--- Tarea 1 ---
Indique si cada afirmación coincide con el fragmento citado: (a) murieron once niños; (b) el fragmento considera razonable culpar solo al gobierno; (c) la comisión que fijó las responsabilidades fue designada por el presidente Medina. Responda sí o no a cada una y cite las palabras del fragmento que lo deciden.
--- Tarea 2 ---
Enumere todos los verbos en infinitivo del fragmento citado, incluidos los que llevan un pronombre unido, en el orden en que aparecen.

--- Fragmento citado ---
▼
La muerte de once niños por efecto de las deficiencias en el Robert Reid es otra evidencia de las penosas condiciones de los servicios que se dan en mayor o menor medida en los hospitales públicos como en los privados, con mínimas excepciones. Pero atribuirle toda la culpa de esas deficiencias sólo al gobierno me parece irrazonable. Como estéril me parece también el debate dirigido únicamente a establecer responsabilidades, que ya fijó una comisión de alto nivel designada por el presidente Medina. Si el caso se reduce a eso, podría quedar a un lado el compromiso vital de asumir una acción conjunta que la muerte de esos pobres niños nos ha impuesto como sociedad que aprecie los valores sobre los que se rige y norma.
▲
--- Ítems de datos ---
▼
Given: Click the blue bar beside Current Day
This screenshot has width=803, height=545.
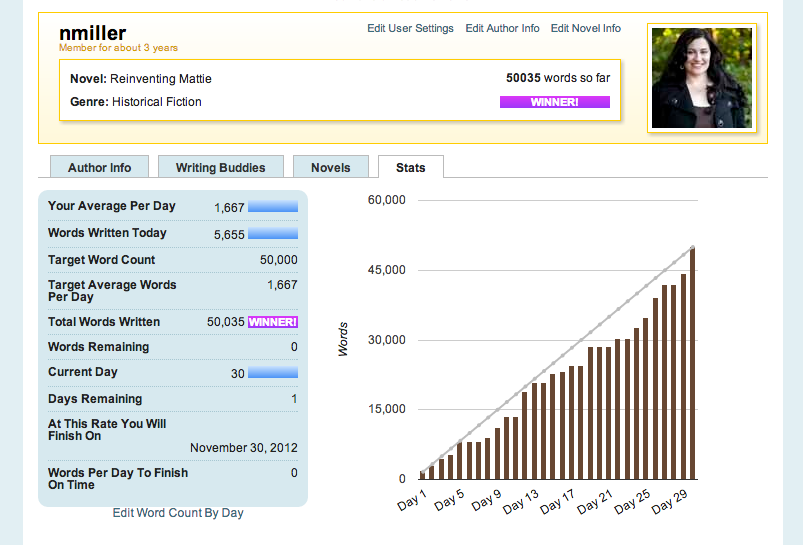Looking at the screenshot, I should [273, 373].
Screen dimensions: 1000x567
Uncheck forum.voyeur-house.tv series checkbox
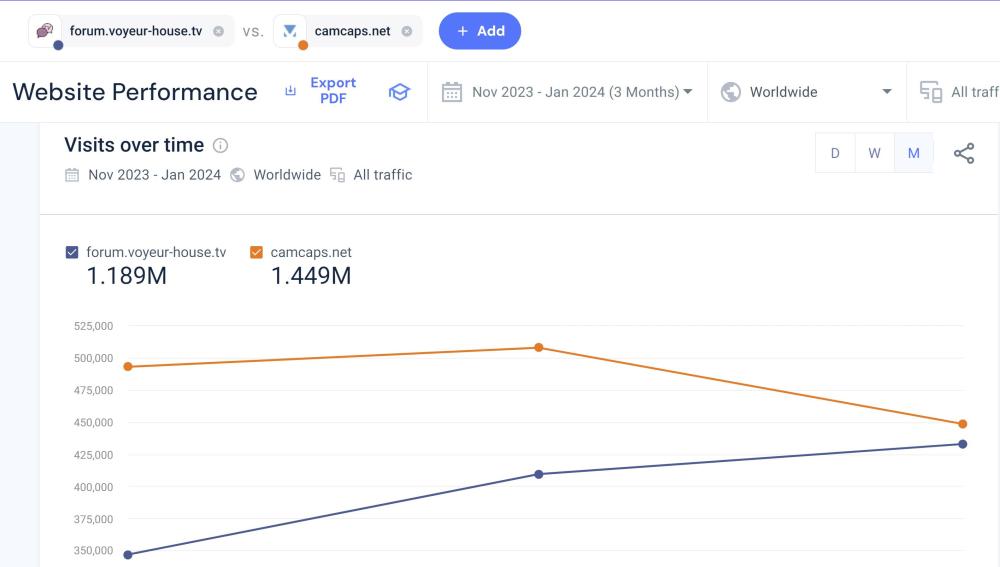[x=72, y=252]
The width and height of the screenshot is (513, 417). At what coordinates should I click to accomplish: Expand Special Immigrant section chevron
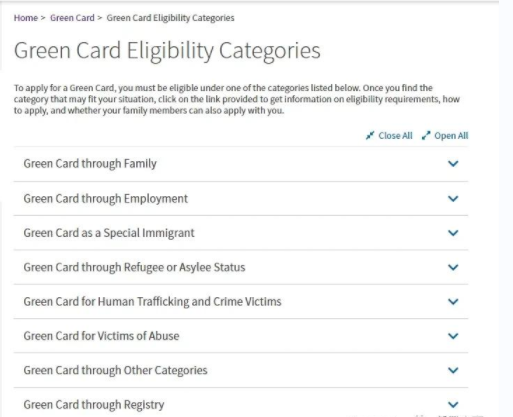(x=453, y=233)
▲
--- Respuesta esperada 1 ---
(a) Sí: "La muerte de once niños por efecto de las deficiencias en el Robert Reid".
(b) No: "atribuirle toda la culpa de esas deficiencias sólo al gobierno me parece irrazonable".
(c) Sí: "una comisión de alto nivel designada por el presidente Medina".

--- Respuesta esperada 2 ---
atribuirle, establecer, quedar, asumir